Articles From Our Bulletins

Articles From Our Bulletins

Love and Trust

Love and trust are the basis of all deep and personal relationships we humans sustain.  Whether in marriage, family, or just the kind of friendship that is as close as family, love and trust are the foundational components of the relationship.  If love “makes the world go ‘round,” then trust allows us the security of being able to depend on its sustained revolutions.  Obviously then, trust is just as vital as love to every significant relationship we sustain- perhaps even more so.  Think about it….

Many people marry for “love,” and hope trust develops in the relationship.  That’s backwards for a simple reason: You can decide and commit to loving someone whether they reciprocate it or not; but, trust demands their involvement in that they have to be trustworthy for you to believe and hope in them.  Trust should, therefore, precede even love in the development of a relationship, because it is more dependent on the other person.  Put in other words: You can decide to and learn to love someone whom you trust, but you cannot decide and learn to trust someone who is untrustworthy just because you love him/her- at least not without detrimental consequences.  As a society, if we would consider marrying people we trust, and then choose and decide to love them, it would work out a lot better than trying to trust people just because we love them.  But, the importance of trust and love in relationships is not limited to marriage.
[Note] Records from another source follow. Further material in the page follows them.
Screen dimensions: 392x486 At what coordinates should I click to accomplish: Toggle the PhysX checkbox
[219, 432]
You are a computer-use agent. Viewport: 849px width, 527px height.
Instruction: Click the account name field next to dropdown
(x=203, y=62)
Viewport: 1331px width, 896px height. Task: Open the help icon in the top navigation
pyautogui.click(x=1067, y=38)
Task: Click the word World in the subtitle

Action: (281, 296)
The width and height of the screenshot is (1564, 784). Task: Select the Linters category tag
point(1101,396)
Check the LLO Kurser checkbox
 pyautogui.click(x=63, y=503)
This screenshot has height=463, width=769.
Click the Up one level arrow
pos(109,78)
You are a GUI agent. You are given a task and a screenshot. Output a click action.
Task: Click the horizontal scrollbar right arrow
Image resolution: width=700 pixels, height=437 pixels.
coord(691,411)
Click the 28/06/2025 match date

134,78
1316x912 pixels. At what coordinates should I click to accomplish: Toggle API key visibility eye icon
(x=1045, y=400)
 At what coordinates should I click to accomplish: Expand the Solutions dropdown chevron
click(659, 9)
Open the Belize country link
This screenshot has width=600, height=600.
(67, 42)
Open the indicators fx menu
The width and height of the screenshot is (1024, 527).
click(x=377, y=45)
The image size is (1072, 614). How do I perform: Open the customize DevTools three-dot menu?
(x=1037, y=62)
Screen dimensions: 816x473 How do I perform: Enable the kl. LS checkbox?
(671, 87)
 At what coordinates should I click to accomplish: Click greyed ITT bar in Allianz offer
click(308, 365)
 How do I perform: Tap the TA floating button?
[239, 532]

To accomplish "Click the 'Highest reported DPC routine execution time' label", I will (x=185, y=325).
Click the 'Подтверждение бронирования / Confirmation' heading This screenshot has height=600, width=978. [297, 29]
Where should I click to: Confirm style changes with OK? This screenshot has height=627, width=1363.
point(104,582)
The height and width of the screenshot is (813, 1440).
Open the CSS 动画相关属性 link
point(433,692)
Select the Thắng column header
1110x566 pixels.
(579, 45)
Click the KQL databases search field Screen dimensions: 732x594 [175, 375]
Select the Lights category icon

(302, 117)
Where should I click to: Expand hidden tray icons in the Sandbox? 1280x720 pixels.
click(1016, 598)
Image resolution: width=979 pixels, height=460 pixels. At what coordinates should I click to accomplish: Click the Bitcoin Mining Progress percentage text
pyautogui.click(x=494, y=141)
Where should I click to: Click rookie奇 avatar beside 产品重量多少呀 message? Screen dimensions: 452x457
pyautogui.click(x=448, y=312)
Trying to be close personal friends with someone you can’t or don’t trust likewise has disastrous consequences attached.  And certainly, there are innumerable family relationships that are ruined because lies have destroyed the ability to trust, though love is still abundantly present.  All of which proves that although love may indeed “make the world go ‘round,” trust has to be the axis on which it hangs and spins!

Now, all of that was somewhat of a foundational introduction to get to this: “Any close and personal relationship we hope to sustain with God must be founded and operated on the same basis of trust and love.”  Though God certainly loved us when we were untrustworthy and unlovable, cf. Romans 5:8, our efforts to have a relationship with Him are founded in His eminent trustworthiness and magnanimous love for us.  However, if God loved us but was not worthy of our trust, He wouldn’t be a good God, and we couldn’t depend on Him.  Thankfully, such is not the case. Titus 1:2 and Hebrews 6:18 tells us that God “cannot lie,” and that in fact, it is “impossible” for Him to do so.  Not only is it impossible for God to lie to us, He is utterly dependable with regard to every aspect of His love and provision for us- He wants and does nothing but what is best for us.  He has given us “all things that pertain to life and godliness” to enable us to escape “the corruption that is in the world,” 2Peter 1:3-4. He disciplines us “for our good, that we may share His holiness,” Hebrews 12:10. And, He even provides for our physical needs and wants by doing “good” and giving us “rains from heaven and fruitful seasons, satisfying your hearts with food and gladness,” Acts 14:17.  All of which is lasting testimony to not only His love for us, but also to His complete trustworthiness! 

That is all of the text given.